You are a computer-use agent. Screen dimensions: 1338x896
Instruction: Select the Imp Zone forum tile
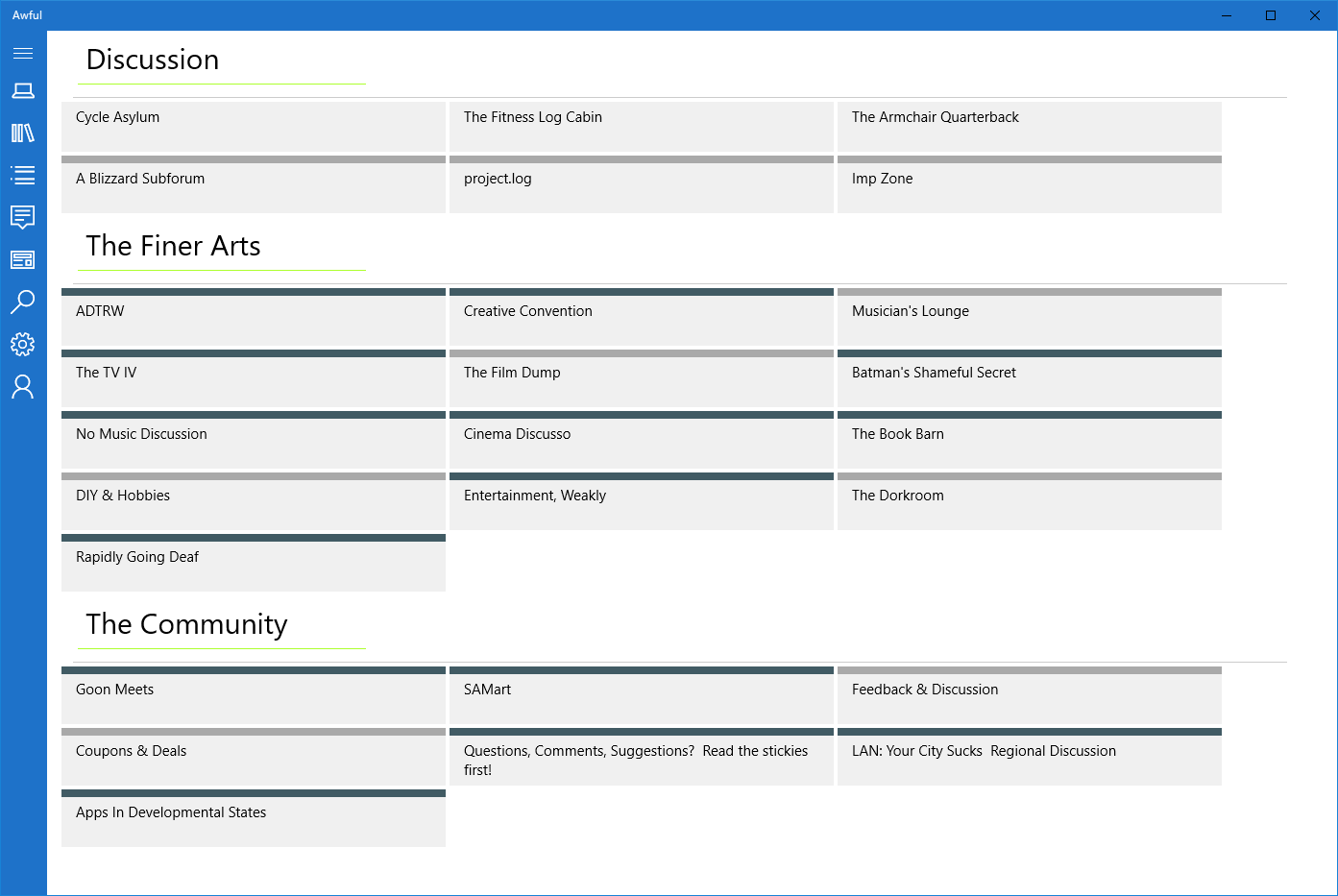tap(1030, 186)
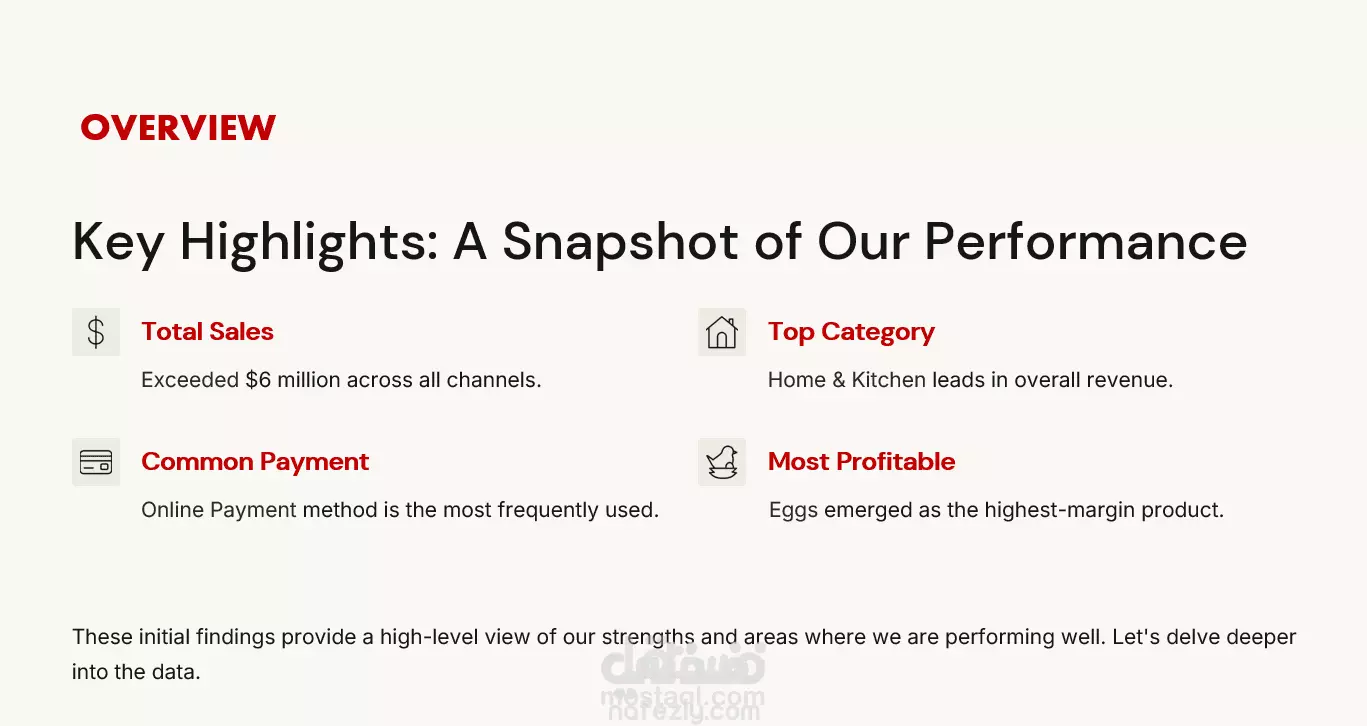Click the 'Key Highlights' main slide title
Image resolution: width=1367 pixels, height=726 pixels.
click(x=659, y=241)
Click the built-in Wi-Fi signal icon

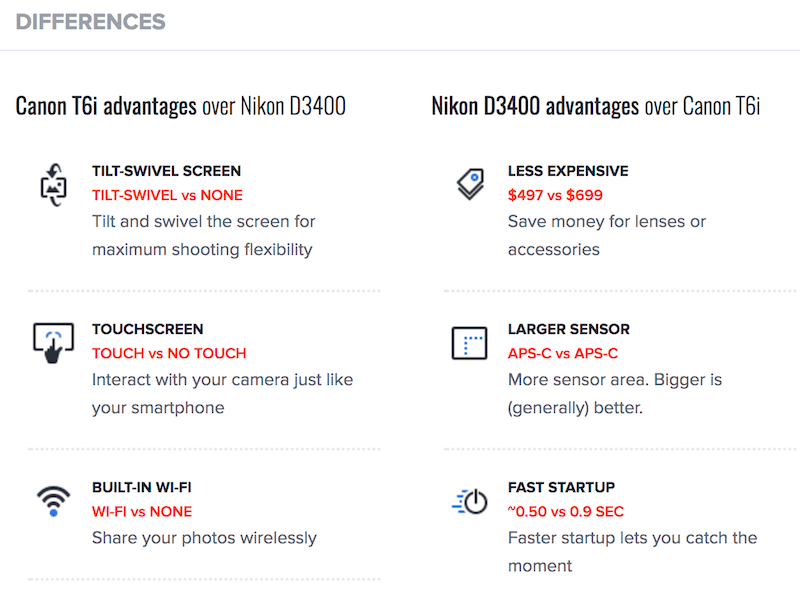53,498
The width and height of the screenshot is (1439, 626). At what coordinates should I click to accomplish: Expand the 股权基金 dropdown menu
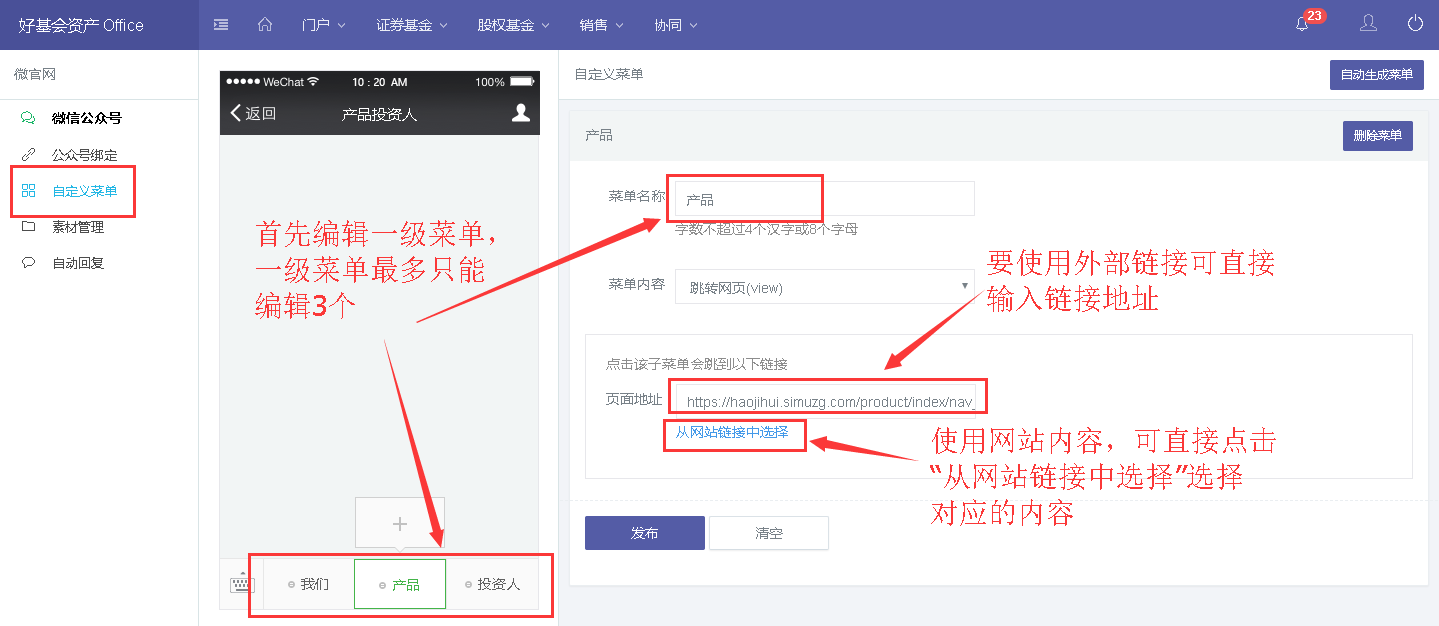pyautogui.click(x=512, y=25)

* * *

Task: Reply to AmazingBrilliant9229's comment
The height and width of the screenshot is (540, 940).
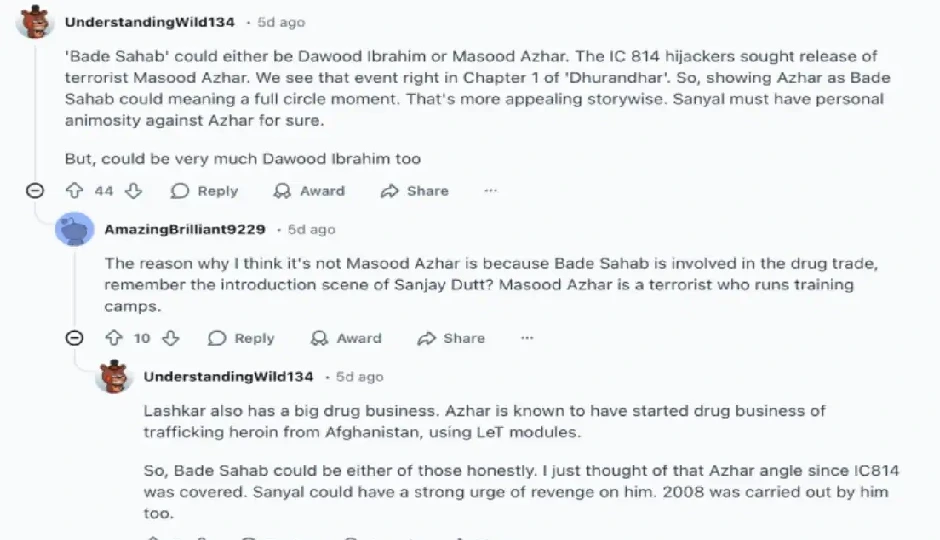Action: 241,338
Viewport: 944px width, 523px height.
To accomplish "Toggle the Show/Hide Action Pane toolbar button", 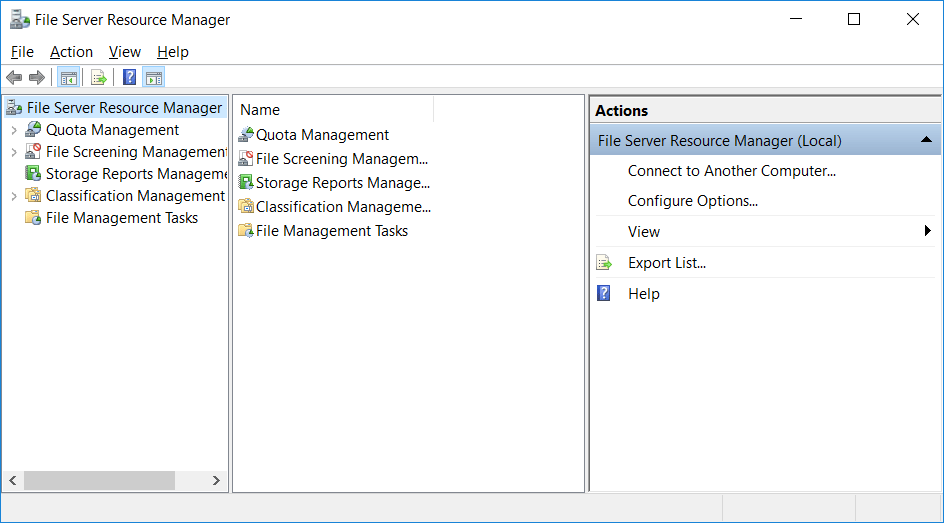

--

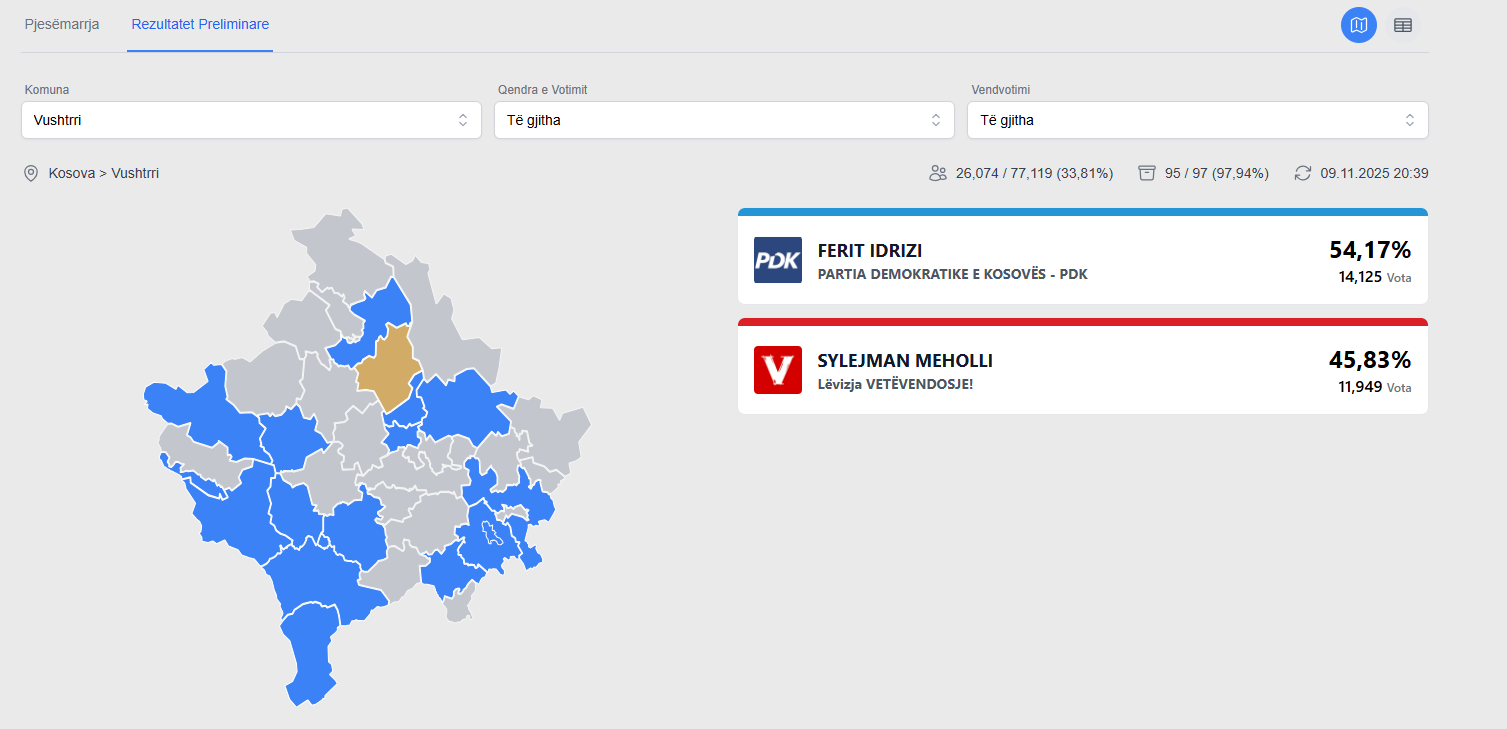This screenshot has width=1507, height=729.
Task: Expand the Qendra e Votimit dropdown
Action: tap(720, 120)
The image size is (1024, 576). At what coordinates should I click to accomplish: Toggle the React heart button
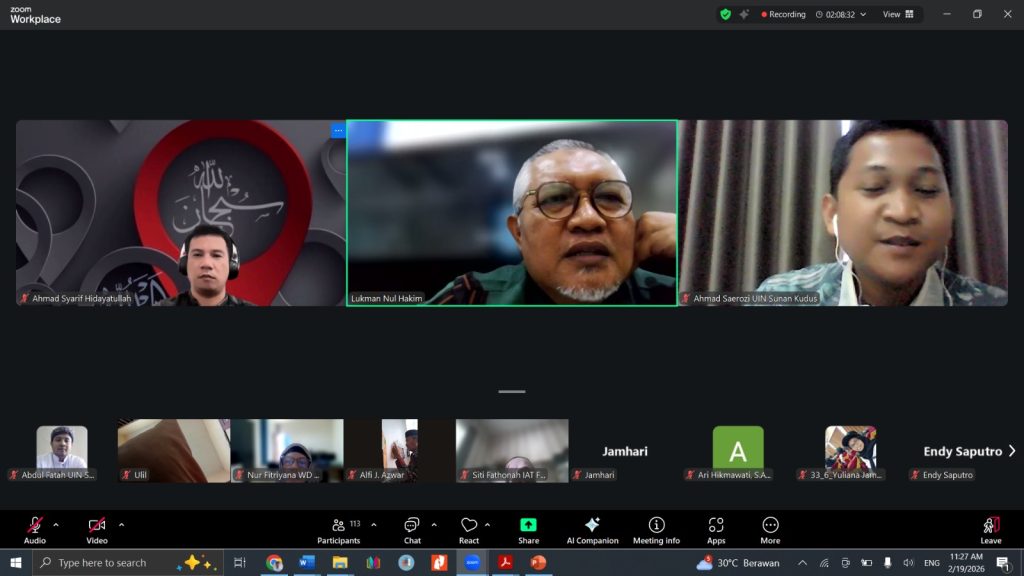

- Work item -
Repeat exactly the lines above, from the line that contains "The height and" down through the line that contains "the Show/Hide Action". Include both of those lines and none of the pictures.

- Finished task -
The height and width of the screenshot is (540, 940).
Action: 241,338
Viewport: 944px width, 523px height.
To accomplish "Toggle the Show/Hide Action Pane toolbar button", 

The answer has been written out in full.